119-S-1327 Journalist Public Summary
119 · S 1327 Advancing GETs Act of 2025
Creates a money-back-to-savers program at FERC so utilities that install grid‑enhancing tech can keep a small, time‑limited cut of the proven cost savings, adds nationwide congestion reporting and mapping, and has DOE publish a practical how‑to guide—now in Senate committee after an April 15, 2026 hearing.
Headline Summary
A Senate bill would reward utilities and grid operators that install proven “grid‑enhancing technologies” by letting them keep a limited share of the savings, while requiring nationwide reporting on grid congestion and a DOE guide to help deploy these tools.
What It Does
In plain English: the bill tells federal energy regulators to set up a shared‑savings program that returns part of the money saved by using modern grid tools (like software and devices that safely squeeze more power through existing lines) to whoever paid to install them. It also makes grid operators report congestion costs the same way nationwide, publish a public map of those bottlenecks, and has the Energy Department publish a practical application guide and offer technical help.

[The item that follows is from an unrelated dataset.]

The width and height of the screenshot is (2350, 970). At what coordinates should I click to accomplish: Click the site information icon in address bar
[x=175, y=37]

- Shared‑savings incentive: FERC must create a uniform incentive so the project “developer” (the one who pays to install the tech) keeps a set percentage of verified savings for three years.
- Scope: Covers grid‑enhancing technologies on both new and existing transmission, aimed at boosting capacity, efficiency, reliability, resilience, or safety.

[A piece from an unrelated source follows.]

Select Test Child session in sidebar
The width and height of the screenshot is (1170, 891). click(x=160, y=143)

- Guardrails: Applies only to projects expected to save at least four times their cost over three years; not available for equipment already in place at enactment; FERC must set consumer protections.
- Accountability: Grid operators must file annual, standardized congestion‑cost reports, and FERC/DOE must publish an annually updated public congestion‑cost map.
- How‑to support: DOE must publish and update a deployment guide, run a clearinghouse of past projects, and provide technical assistance.
Who’s For It
- Sponsors: Sen. Peter Welch (VT) and Sen. Angus King (ME).
- Stated rationale from backers: use lower‑cost, faster‑to‑deploy tools to unlock existing grid capacity, cut congestion costs that show up on power bills, and improve reliability without waiting years for new lines.
Who’s Against It
- Formal opposition isn’t clearly documented yet; views are still developing following an April 15, 2026 Senate subcommittee hearing.
- Potential concerns flagged in similar debates: risk of over‑estimating “savings” and over‑paying incentives; a one‑size‑fits‑all percentage that may not fit every region; data‑reporting burden on grid operators; and whether incentives could affect consumer bills if protections are weak.
What’s Next
As of April 16, 2026, the bill is in the Senate Energy and Natural Resources Committee after a Subcommittee on Energy hearing on April 15, 2026. The likely next steps are a subcommittee or full‑committee markup and vote; if it advances, the bill would go to the full Senate, then the House, and finally the President.